Injecting equipment and medicines posted to a service user could be intercepted by a perpetrator and used to exert control. If you know or suspect that domestic abuse is occurring, you should enable the person to collect injecting equipment and medicines in-person.

If you suspect domestic abuse and the service user needs alcohol or drug detoxification, the treatment should be delivered in a separate setting, like a hospital. This is because home detox requires a family member to support the person, and this can cause stress in a relationship and increase abuse where it already exists. Also, the need for support during detox can create an opportunity for coercive control.

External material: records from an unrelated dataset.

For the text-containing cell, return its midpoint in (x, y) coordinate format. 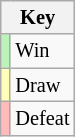
Key (38, 17)
Win (42, 51)
Draw (42, 85)
Defeat (42, 118)
Pinpoint the cell where the given text exists, returning its [X, Y] midpoint coordinate. 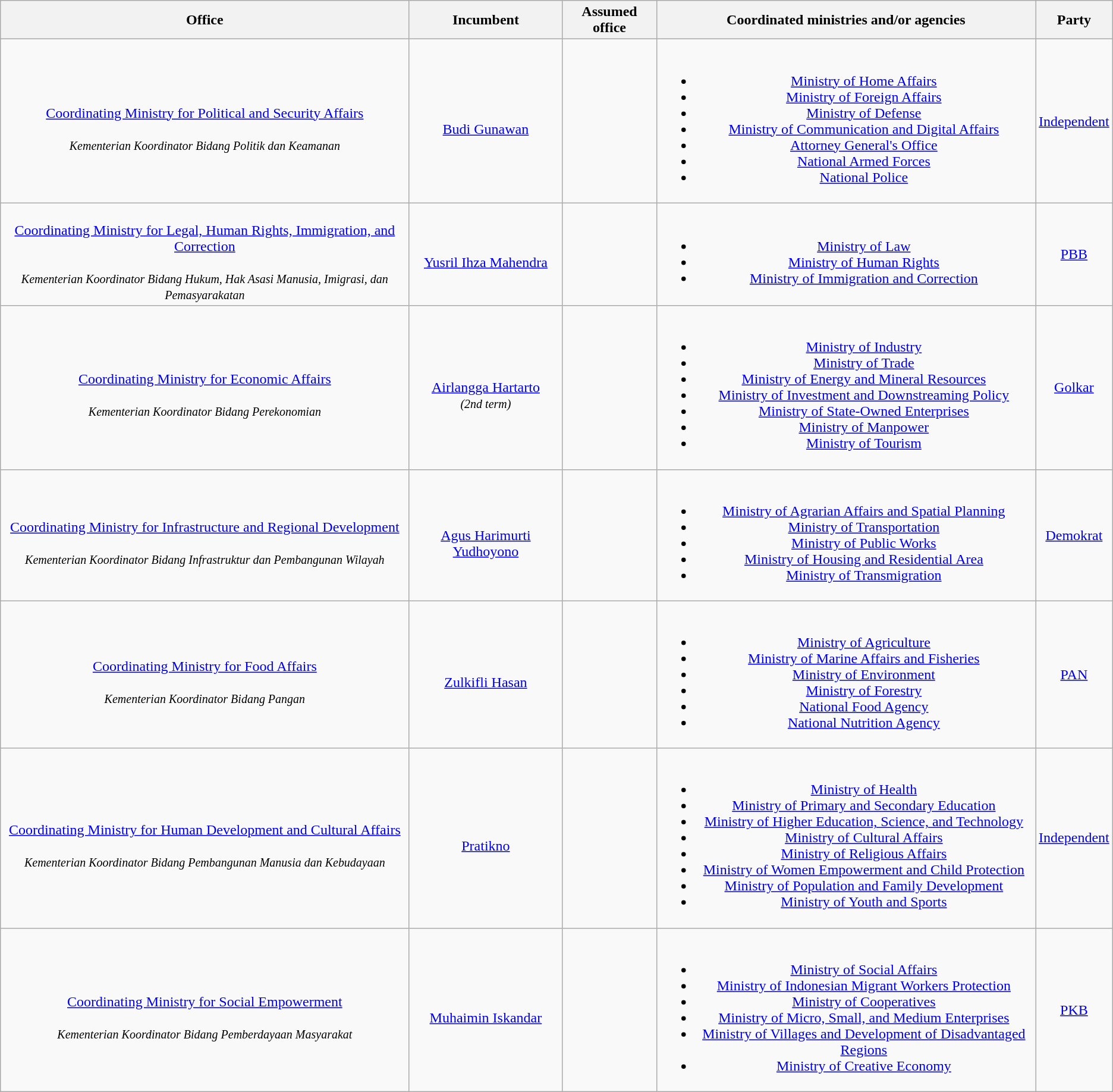
Assumed office [609, 20]
Coordinating Ministry for Economic AffairsKementerian Koordinator Bidang Perekonomian [205, 388]
Pratikno [486, 838]
Office [205, 20]
Coordinating Ministry for Food AffairsKementerian Koordinator Bidang Pangan [205, 674]
Muhaimin Iskandar [486, 1010]
Golkar [1074, 388]
PBB [1074, 254]
Coordinating Ministry for Social EmpowermentKementerian Koordinator Bidang Pemberdayaan Masyarakat [205, 1010]
Party [1074, 20]
Coordinated ministries and/or agencies [845, 20]
Coordinating Ministry for Political and Security AffairsKementerian Koordinator Bidang Politik dan Keamanan [205, 121]
Demokrat [1074, 535]
Coordinating Ministry for Infrastructure and Regional DevelopmentKementerian Koordinator Bidang Infrastruktur dan Pembangunan Wilayah [205, 535]
PKB [1074, 1010]
Yusril Ihza Mahendra [486, 254]
Budi Gunawan [486, 121]
Airlangga Hartarto(2nd term) [486, 388]
PAN [1074, 674]
Zulkifli Hasan [486, 674]
Coordinating Ministry for Human Development and Cultural AffairsKementerian Koordinator Bidang Pembangunan Manusia dan Kebudayaan [205, 838]
Incumbent [486, 20]
Agus Harimurti Yudhoyono [486, 535]
Ministry of LawMinistry of Human RightsMinistry of Immigration and Correction [845, 254]
Find where the given text appears and provide that cell's center as [X, Y] coordinate. 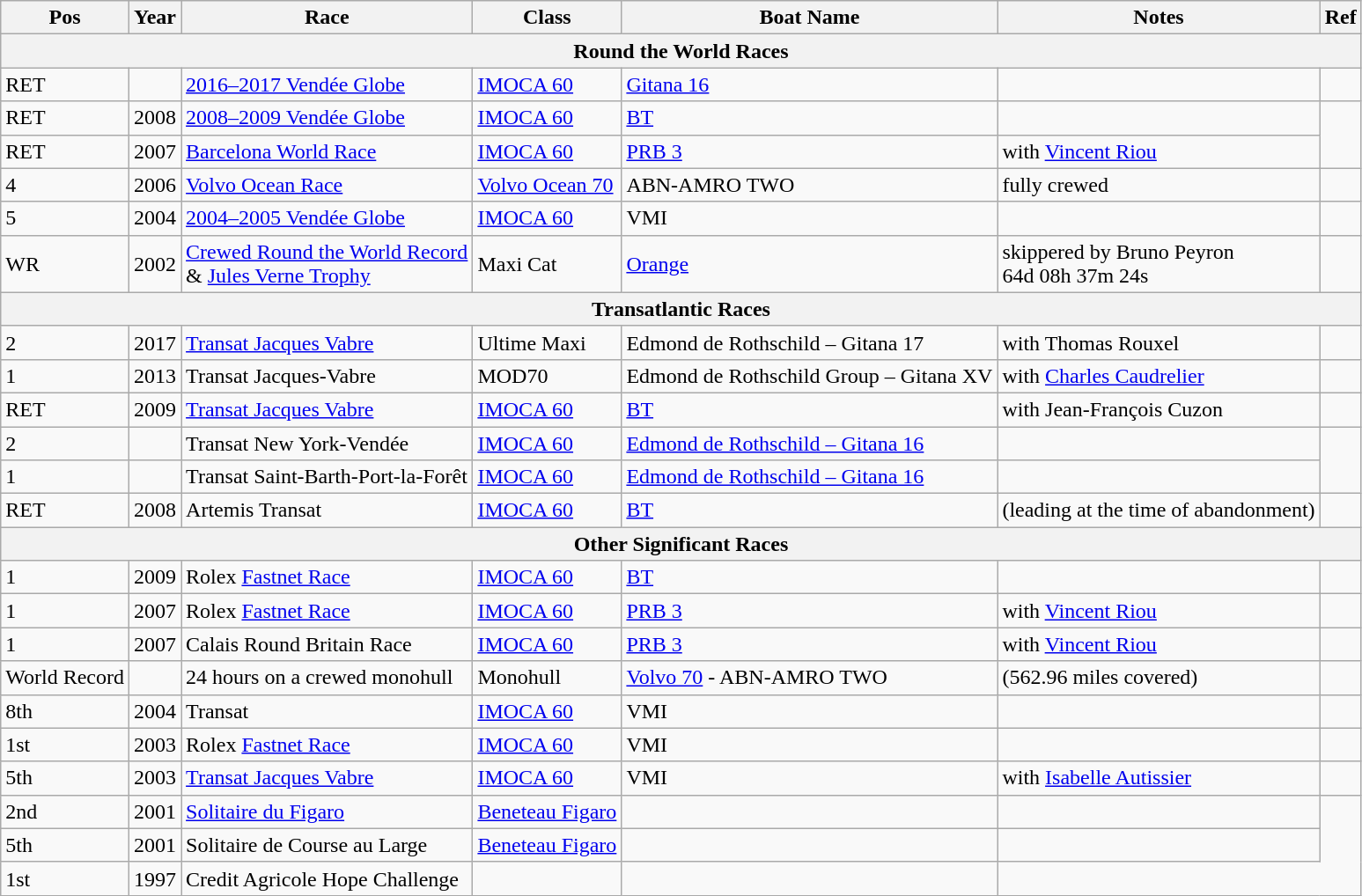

Under-reporting of domestic abuse is common, and services need to ensure that remote working does not prevent someone from disclosing domestic abuse. For example, you will need to share information on domestic abuse support that was previously displayed in treatment services (like posters, leaflets and business cards) safely and sensitively to all service users receiving remote support. You should also consider how you can offer the victim an opportunity to be away from the perpetrator. For example, requirements to attend in-person reviews can be a good opportunity to speak to the victim in private.

Group meetings and mutual aid

During the pandemic, mutual aid services (like Alcoholics Anonymous, Narcotics Anonymous and SMART Recovery) and peer-led lived experience recovery organisations (LEROs) made huge efforts to continue supporting members, by replacing in-person meetings with online and telephone appointments.

Most mutual aid services have returned to having mainly in-person meetings, but there is more use of online-only or hybrid meetings than before the pandemic. It can be difficult to provide a good experience for people online and in-person simultaneously. Groups should consider hybrid approaches carefully with group members before offering them and should review their effectiveness regularly.

Groups offering remote meetings need to consider new ways of reaching out to newcomers and supporting them. For example, you can use social media to inform members about how to connect to virtual meetings, and put leaflets and posters in treatment services with all local options for support (online, in-person and hybrid).

Groups that have changed their ways of operating must regularly review their processes and effectiveness with staff, volunteers and attendees.